Page excerpt >>
In this notebook I experiment with adding additional features to the Numerai dataset using t-distributed stochastic neighbor embedding (t-SNE). It is a machine learning dimension reduction tool that is often used for visualizing data in 2 or 3 dimensions, much like PCA. Unlike PCA, it can also work with non-linear / non-parametric data. A number of models have benefited from the use of additional t-SNE features prior to running the main classification algorithm.

T-SNE works by finding patterns within observable clusters in the dataset. It then maps these clusters to a probability distribution in a lower dimension space. The underlying data is no longer visible, but local similarities between points are preserved.

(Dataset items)

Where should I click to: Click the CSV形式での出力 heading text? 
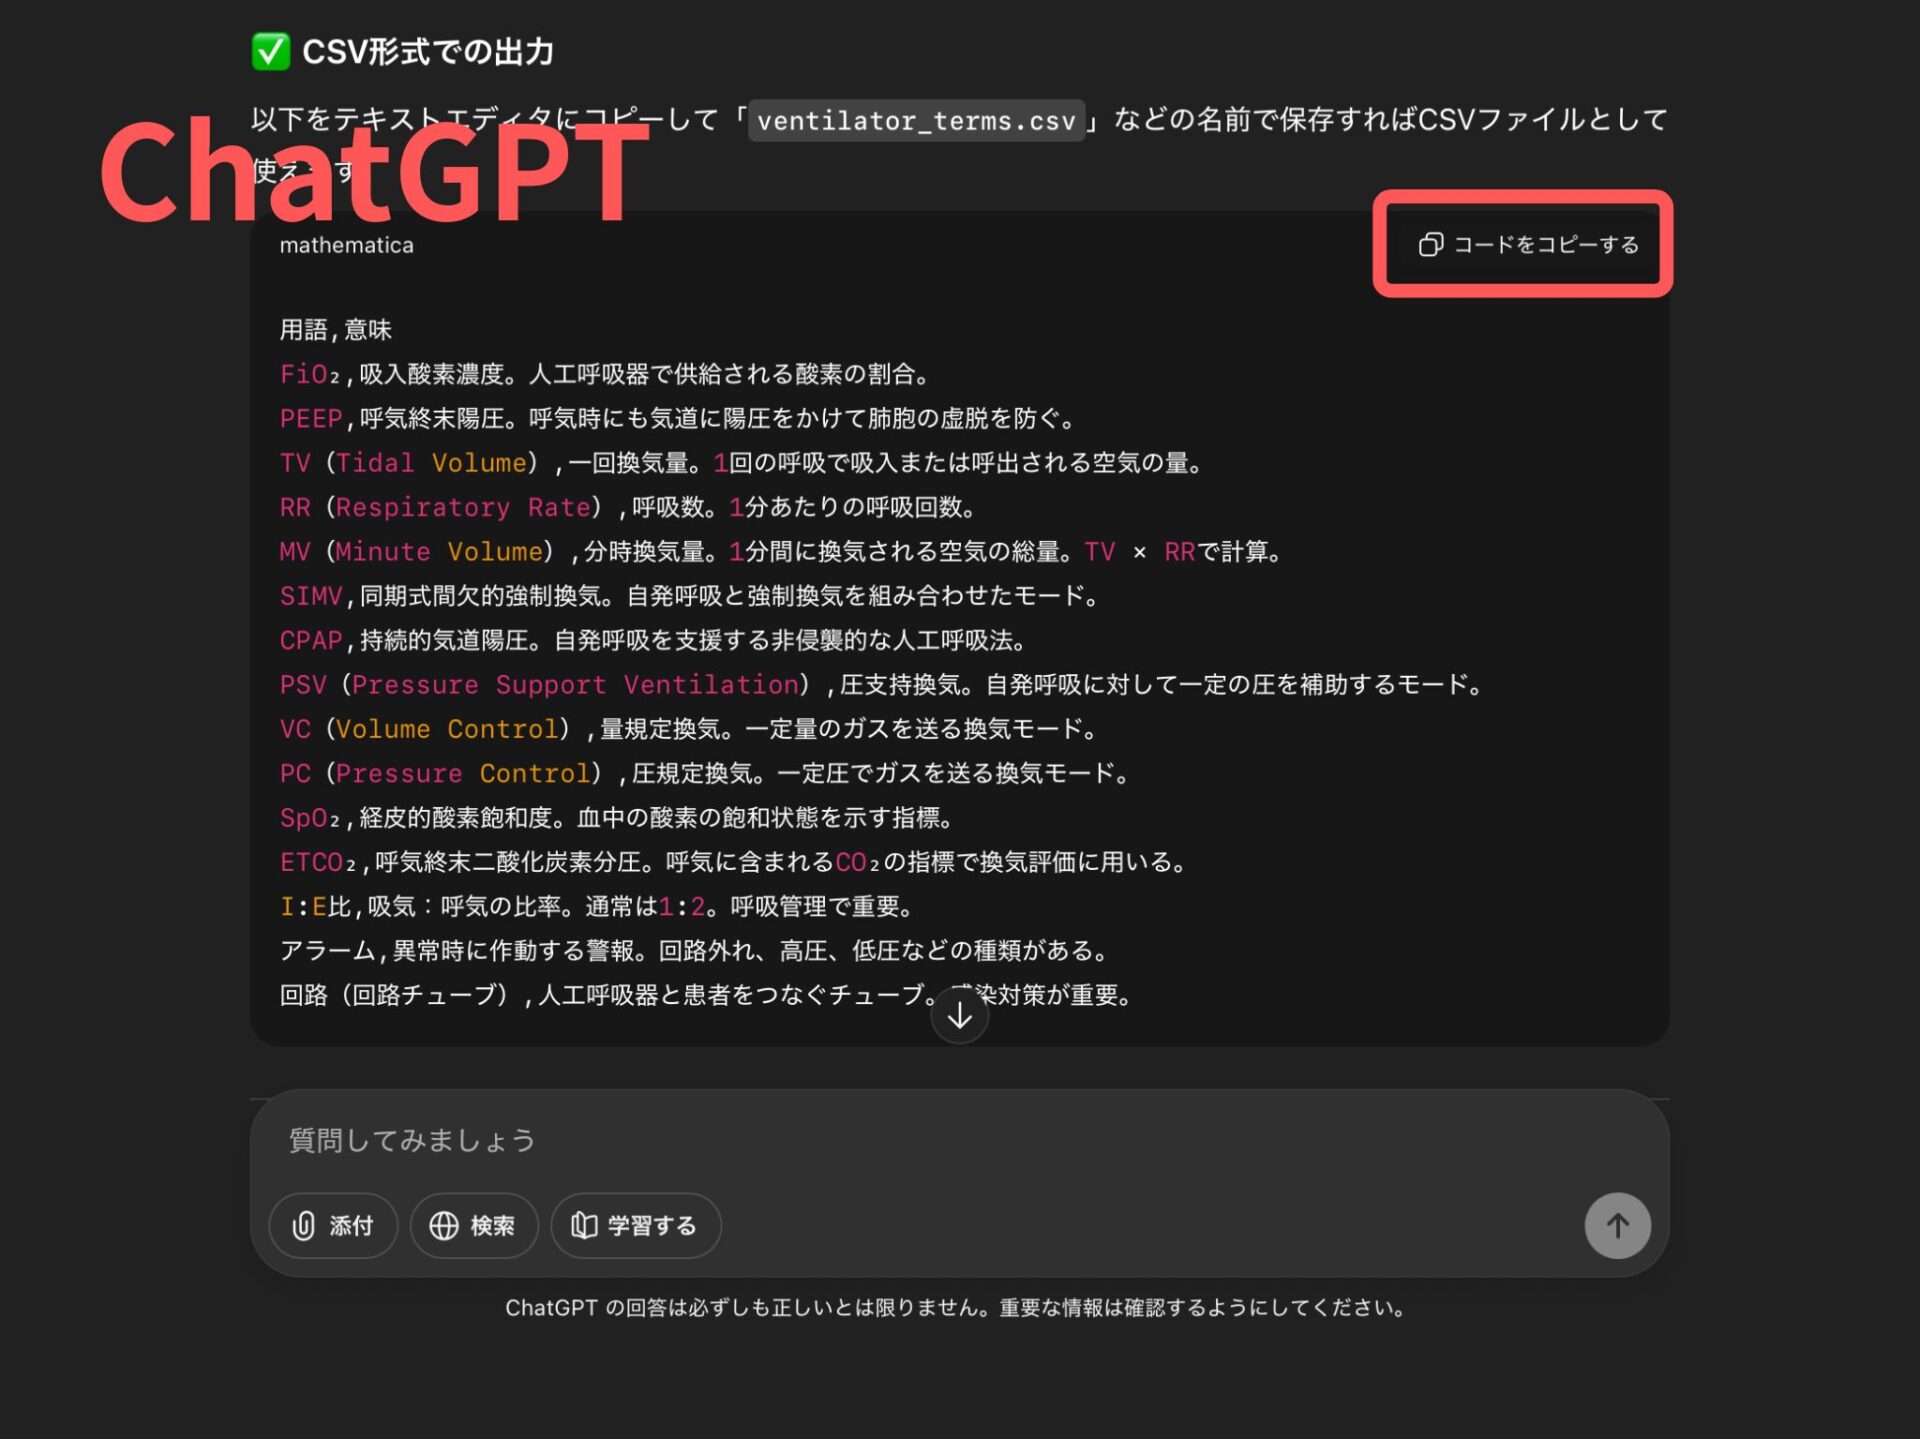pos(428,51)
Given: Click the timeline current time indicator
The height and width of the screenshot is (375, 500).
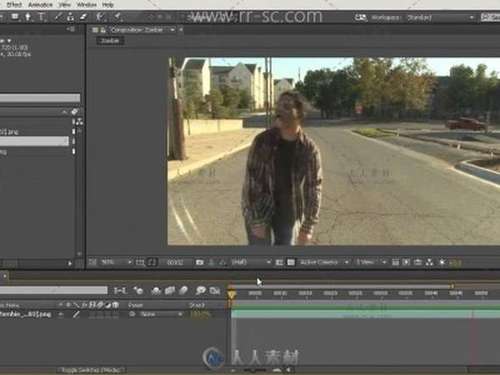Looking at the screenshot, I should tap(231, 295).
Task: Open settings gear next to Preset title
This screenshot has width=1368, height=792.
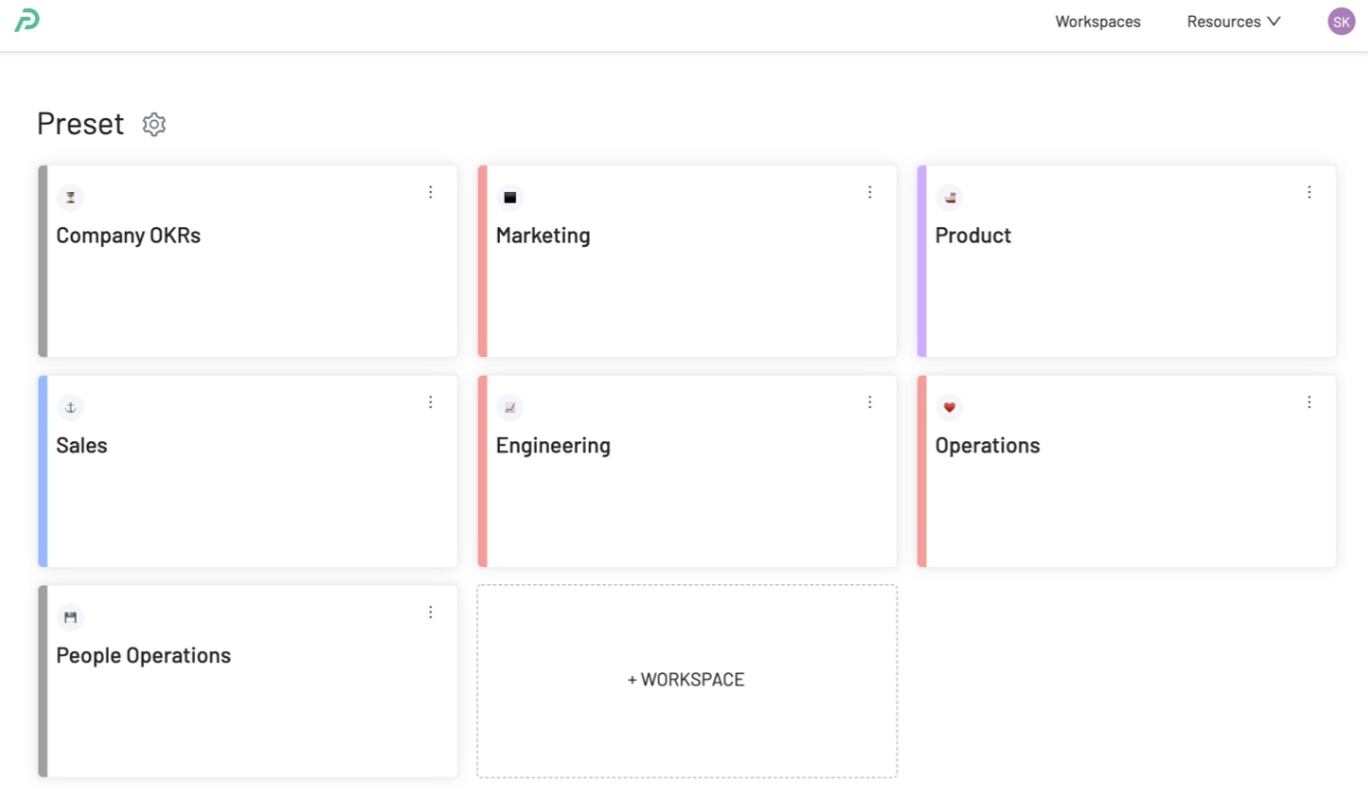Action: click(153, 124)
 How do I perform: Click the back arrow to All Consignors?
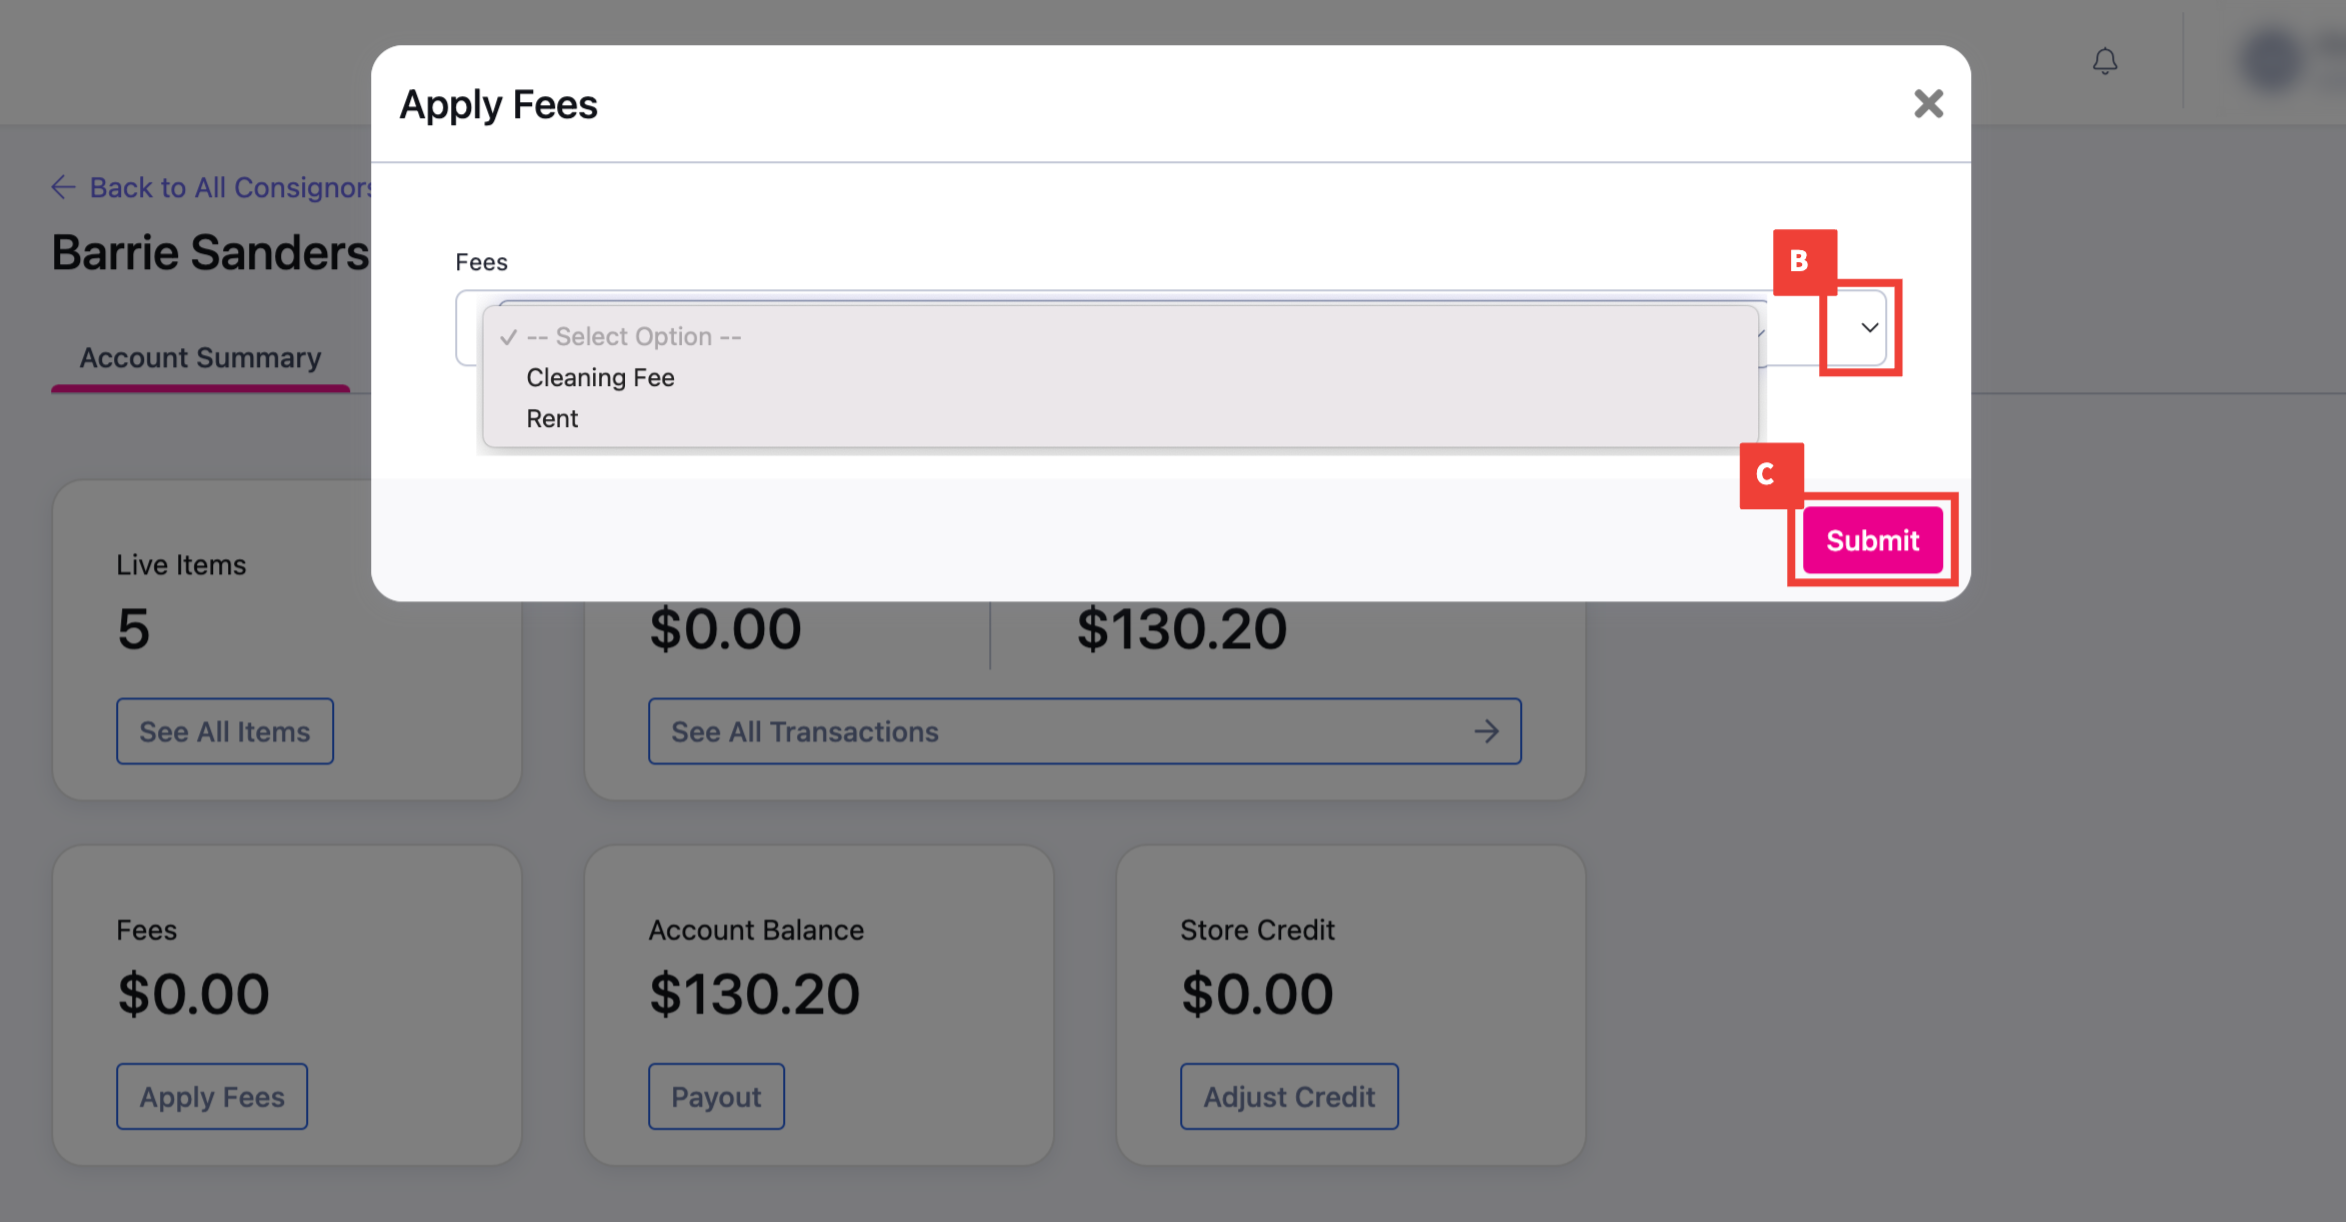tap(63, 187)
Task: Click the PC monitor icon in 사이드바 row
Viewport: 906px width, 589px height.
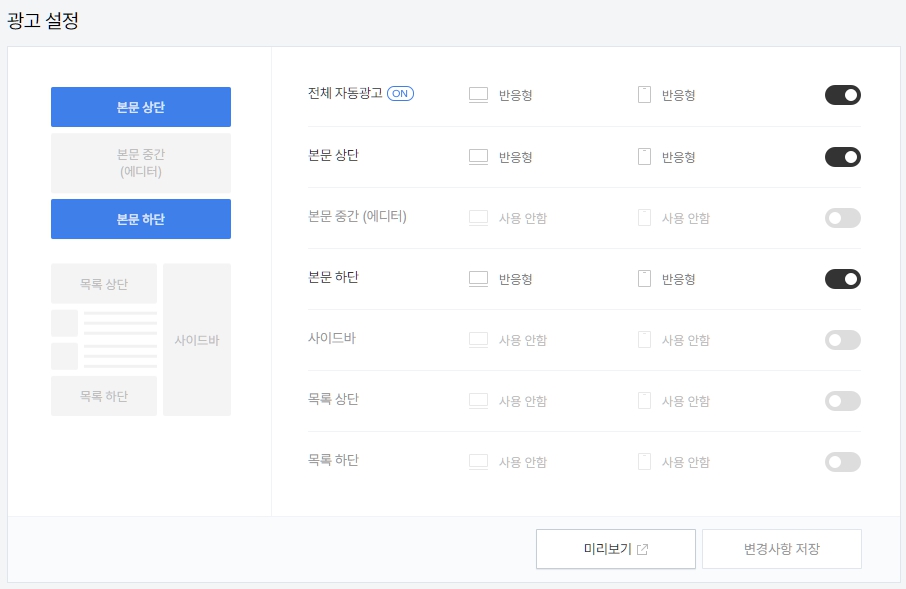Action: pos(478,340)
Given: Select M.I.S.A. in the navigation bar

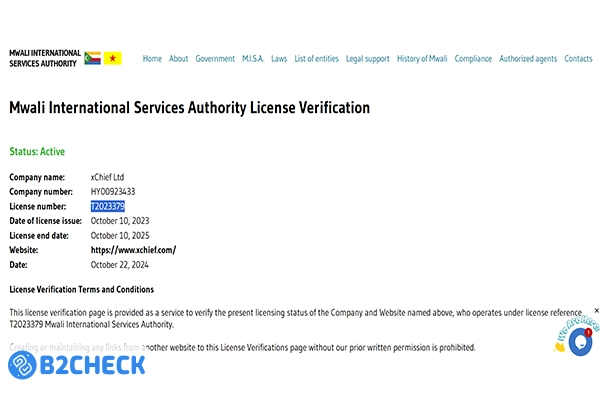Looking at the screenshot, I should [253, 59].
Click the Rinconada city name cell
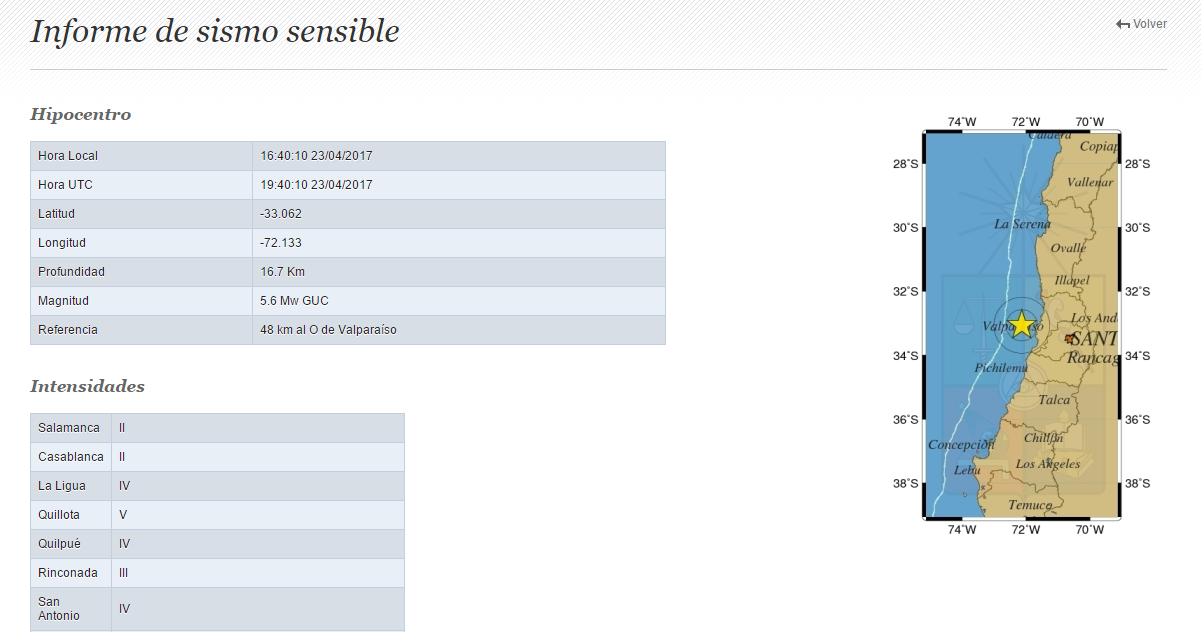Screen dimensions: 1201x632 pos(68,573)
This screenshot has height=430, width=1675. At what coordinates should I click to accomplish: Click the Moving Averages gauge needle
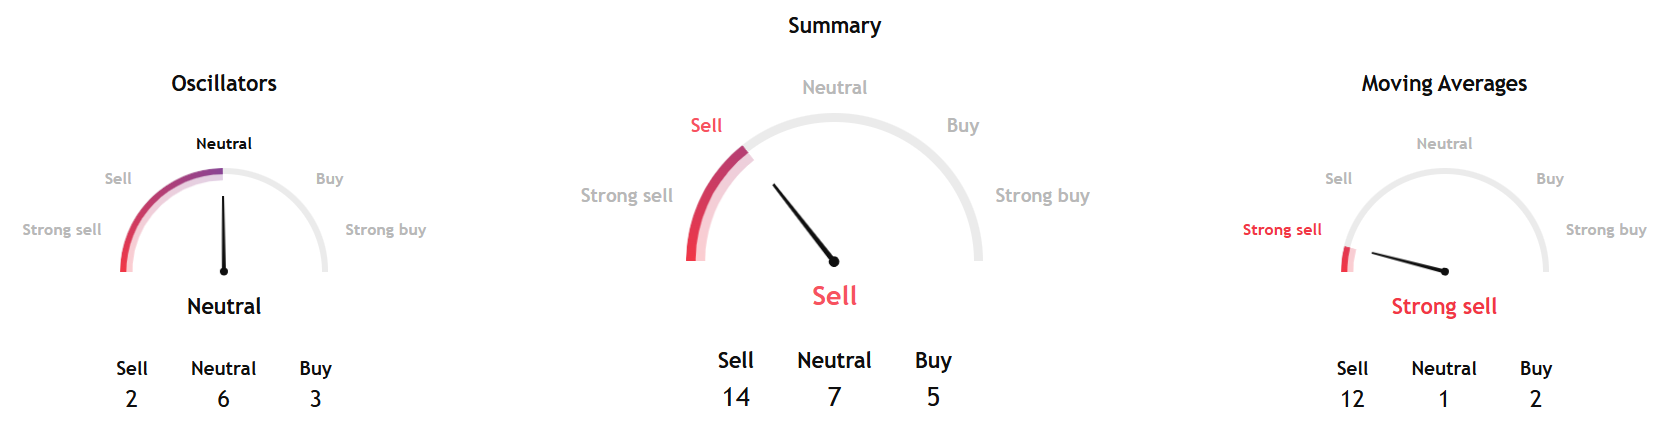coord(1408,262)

Task statement >> Please write the next part of the t-SNE notebook introduction, starting right after its final sentence.

Answer to the task >>
I suggest the following video if you want a theoretical understanding of t-SNE from the creator: https://www.youtube.com/watch?v=RJVL80Gg3lA&t

And a practical guide to tuning its parameters: https://distill.pub/2016/misread-tsne/

I’m using an adapted version of Jim Flemings t-SNE pipeline found here: https://github.com/jimfleming/numerai/blob/master/prep_data.py

### Why Apply t-SNE to Numerai’s dataset?¶

If you’ve worked with Numerai data before, you’ll notice that it does not contain any feature distinctions, and that each feature has been normalized between 0 and 1. Richard Craib, the founder of Numerai, explains the reason and method of this data encryption here: https://medium.com/numerai/encrypted-data-for-efficient-markets-fffbe9743ba8. As such, adding features via dimensionality reduction is the only sensible way I can think of for squeezing any additional features into the training dataset.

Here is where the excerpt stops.